Collected data entries:
* * *

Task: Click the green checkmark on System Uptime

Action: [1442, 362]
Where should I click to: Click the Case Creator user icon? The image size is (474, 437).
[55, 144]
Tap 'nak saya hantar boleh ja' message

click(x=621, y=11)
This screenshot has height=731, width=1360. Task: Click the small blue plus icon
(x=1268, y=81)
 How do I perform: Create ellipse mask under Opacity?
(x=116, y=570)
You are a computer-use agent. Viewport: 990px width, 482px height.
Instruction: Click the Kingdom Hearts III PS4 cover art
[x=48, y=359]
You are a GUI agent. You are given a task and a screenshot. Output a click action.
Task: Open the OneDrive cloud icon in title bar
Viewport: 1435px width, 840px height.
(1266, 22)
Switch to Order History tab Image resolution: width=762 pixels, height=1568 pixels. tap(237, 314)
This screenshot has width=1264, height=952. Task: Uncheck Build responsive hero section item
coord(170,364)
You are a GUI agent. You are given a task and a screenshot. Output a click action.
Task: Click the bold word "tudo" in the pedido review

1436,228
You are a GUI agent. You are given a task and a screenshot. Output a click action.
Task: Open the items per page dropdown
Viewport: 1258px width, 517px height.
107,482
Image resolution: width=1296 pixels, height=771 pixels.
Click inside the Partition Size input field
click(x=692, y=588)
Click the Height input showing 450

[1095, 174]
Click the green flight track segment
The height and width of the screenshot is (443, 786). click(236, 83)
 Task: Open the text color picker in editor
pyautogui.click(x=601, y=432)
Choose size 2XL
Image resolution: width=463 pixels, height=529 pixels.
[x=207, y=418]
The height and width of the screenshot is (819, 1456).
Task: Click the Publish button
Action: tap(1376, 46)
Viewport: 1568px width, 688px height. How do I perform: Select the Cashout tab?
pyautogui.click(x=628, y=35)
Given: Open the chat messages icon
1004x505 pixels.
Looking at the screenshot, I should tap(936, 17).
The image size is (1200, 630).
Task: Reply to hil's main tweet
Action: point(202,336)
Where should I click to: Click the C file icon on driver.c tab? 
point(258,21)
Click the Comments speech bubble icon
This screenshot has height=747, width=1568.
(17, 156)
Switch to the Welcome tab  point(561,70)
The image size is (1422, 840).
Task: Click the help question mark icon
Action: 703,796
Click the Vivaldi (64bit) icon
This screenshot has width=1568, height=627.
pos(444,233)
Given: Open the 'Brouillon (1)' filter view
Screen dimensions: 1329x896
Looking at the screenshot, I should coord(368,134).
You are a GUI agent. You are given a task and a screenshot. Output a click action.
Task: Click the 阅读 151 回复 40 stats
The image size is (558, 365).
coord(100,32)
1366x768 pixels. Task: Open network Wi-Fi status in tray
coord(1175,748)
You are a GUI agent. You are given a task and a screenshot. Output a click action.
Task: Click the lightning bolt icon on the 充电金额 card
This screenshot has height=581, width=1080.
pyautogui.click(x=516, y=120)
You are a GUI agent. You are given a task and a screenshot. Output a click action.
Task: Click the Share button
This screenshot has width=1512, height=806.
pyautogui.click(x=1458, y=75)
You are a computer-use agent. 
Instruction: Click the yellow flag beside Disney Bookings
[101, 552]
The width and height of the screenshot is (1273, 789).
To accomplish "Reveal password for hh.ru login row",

* * *

Exercise details ▸
Copy every record above out again, word for word.

Result of this exercise ▸
Task: Click the green checkmark on System Uptime

Action: [1442, 362]
Where should I click to: Click the Case Creator user icon? The image size is (474, 437).
[55, 144]
Tap 'nak saya hantar boleh ja' message

click(x=621, y=11)
This screenshot has height=731, width=1360. Task: Click the small blue plus icon
(x=1268, y=81)
 How do I perform: Create ellipse mask under Opacity?
(x=116, y=570)
You are a computer-use agent. Viewport: 990px width, 482px height.
Instruction: Click the Kingdom Hearts III PS4 cover art
[x=48, y=359]
You are a GUI agent. You are given a task and a screenshot. Output a click action.
Task: Open the OneDrive cloud icon in title bar
Viewport: 1435px width, 840px height.
(1266, 22)
Switch to Order History tab Image resolution: width=762 pixels, height=1568 pixels. tap(237, 314)
This screenshot has width=1264, height=952. Task: Uncheck Build responsive hero section item
coord(170,364)
You are a GUI agent. You are given a task and a screenshot. Output a click action.
Task: Click the bold word "tudo" in the pedido review

1436,228
You are a GUI agent. You are given a task and a screenshot. Output a click action.
Task: Open the items per page dropdown
Viewport: 1258px width, 517px height.
107,482
Image resolution: width=1296 pixels, height=771 pixels.
Click inside the Partition Size input field
click(x=692, y=588)
Click the Height input showing 450

[1095, 174]
Click the green flight track segment
The height and width of the screenshot is (443, 786). click(236, 83)
 Task: Open the text color picker in editor
pyautogui.click(x=601, y=432)
Choose size 2XL
Image resolution: width=463 pixels, height=529 pixels.
[x=207, y=418]
The height and width of the screenshot is (819, 1456).
Task: Click the Publish button
Action: tap(1376, 46)
Viewport: 1568px width, 688px height. How do I perform: Select the Cashout tab?
pyautogui.click(x=628, y=35)
Given: Open the chat messages icon
1004x505 pixels.
Looking at the screenshot, I should tap(936, 17).
The image size is (1200, 630).
Task: Reply to hil's main tweet
Action: point(202,336)
Where should I click to: Click the C file icon on driver.c tab? 
point(258,21)
Click the Comments speech bubble icon
This screenshot has height=747, width=1568.
(17, 156)
Switch to the Welcome tab  point(561,70)
The image size is (1422, 840).
Task: Click the help question mark icon
Action: 703,796
Click the Vivaldi (64bit) icon
This screenshot has width=1568, height=627.
pos(444,233)
Given: Open the 'Brouillon (1)' filter view
Screen dimensions: 1329x896
Looking at the screenshot, I should coord(368,134).
You are a GUI agent. You are given a task and a screenshot. Output a click action.
Task: Click the 阅读 151 回复 40 stats
The image size is (558, 365).
coord(100,32)
1366x768 pixels. Task: Open network Wi-Fi status in tray
coord(1175,748)
You are a GUI agent. You are given a task and a screenshot. Output a click action.
Task: Click the lightning bolt icon on the 充电金额 card
This screenshot has height=581, width=1080.
pyautogui.click(x=516, y=120)
You are a GUI agent. You are given a task and a screenshot. Output a click action.
Task: Click the Share button
This screenshot has width=1512, height=806.
pyautogui.click(x=1458, y=75)
You are a computer-use agent. 
Instruction: Click the yellow flag beside Disney Bookings
[101, 552]
The width and height of the screenshot is (1273, 789).
To accomplish "Reveal password for hh.ru login row",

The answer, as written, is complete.